# Equipment & A Real Planted Tank



## Ba20 (Jan 29, 2003)

Figured id share some pics havent shown any of my set-ups in awhile so here goes nothing, 
Im real anal about water quality, And i totally believe you get what you pay for.

Below youll see Milwaukee 122 Ph Controller, Pinpoint Wireless Thermometer, Velocity t4 Pump, theFilterguys.biz reef+1 RO/DI unit, Eheim 2078 pro 3e, Rex rig co2 controller, lighting above planted aquarium is Current 6x54w T5 i only run 4 bulbs, Ferts are all dry, Also if you look close you'll see new rhom he is still in quarantine.










































































Post more later still have several aquariums to go but i hate uploading

Enjoy


----------



## Winkyee (Feb 17, 2003)

looks good man,
I've painted the back of tank black or used a background to help cover 'background noise' 
Very nice


----------



## Ba20 (Jan 29, 2003)

yeah i have one just havent put it back on, we just moved into this house as you can tell by RO/DI sitting on sink lol


----------



## Gerrad (Jan 5, 2008)

All of your gadget's are confusing me,lol. The only one I know, and know what it does. Is, the RO/DI machine, I was thinking about picking one up. How is it? Is it easy to operate and maintain?


----------



## Ba20 (Jan 29, 2003)

RO/DI systems are great and easy to opperate, it will be one of your best purchases, Pm me if your serious on buying one ill get you pointed in the right direction.


----------



## THE BLACK PIRANHA (Dec 8, 2003)

The tanks look good love the planted tank looks like you have a small fortune invested


----------



## Blue Flame (Jan 16, 2006)

Looks sweet!

After things settle down a bit at work, I'll get with ya on getting all the tanks set up for live plants properly.


----------



## His Majesty (Apr 5, 2005)

loving your planted tank. its looking lush


----------



## roccov12345 (Sep 26, 2008)

Blue Flame said:


> Looks sweet!
> 
> After things settle down a bit at work, I'll get with ya on getting all the tanks set up for live plants properly.


I remember you saying that you had 9 tanks. God give you the strength if you're going to plant all 9. I would go out of my mind with the maintenance.


----------



## Ba20 (Jan 29, 2003)

ya blue has his work cut out for him, i have two planted but this one looks the best


----------



## Brian5150 (Oct 17, 2006)

great lookng tank. I was I could have a planted tank with my rhom. He hates and freaks out over lights.

Is that a dirt bike in your house behind you? lol


----------



## Ba20 (Jan 29, 2003)

> Is that a dirt bike in your house behind you? lol


wow you have an accute attention to detail.

Thats my Yamaha R1 its tore up from my wreck


----------

▶ SHORT EXERCISE 1: In the aquarium equipment thread, how many bulbs does the poster run in the Current 6x54w T5 light over the planted aquarium?
▶ SHORT EXERCISE 2: Reproduce the stretch of the aquarium equipment thread from "yeah i have" through "operate and maintain?" word for word.

▶ SUPPLIED MATERIAL:
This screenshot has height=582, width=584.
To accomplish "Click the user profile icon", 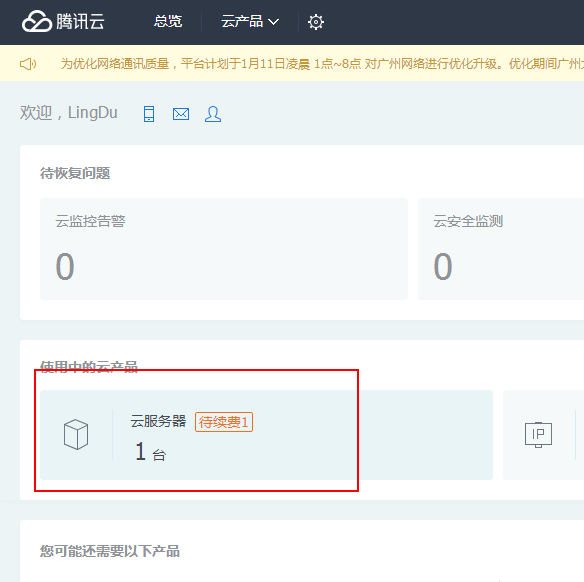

▶ OUTPUT 1: Four bulbs.

▶ OUTPUT 2:
yeah i have one just havent put it back on, we just moved into this house as you can tell by RO/DI sitting on sink lol


----------



## Gerrad (Jan 5, 2008)

All of your gadget's are confusing me,lol. The only one I know, and know what it does. Is, the RO/DI machine, I was thinking about picking one up. How is it? Is it easy to operate and maintain?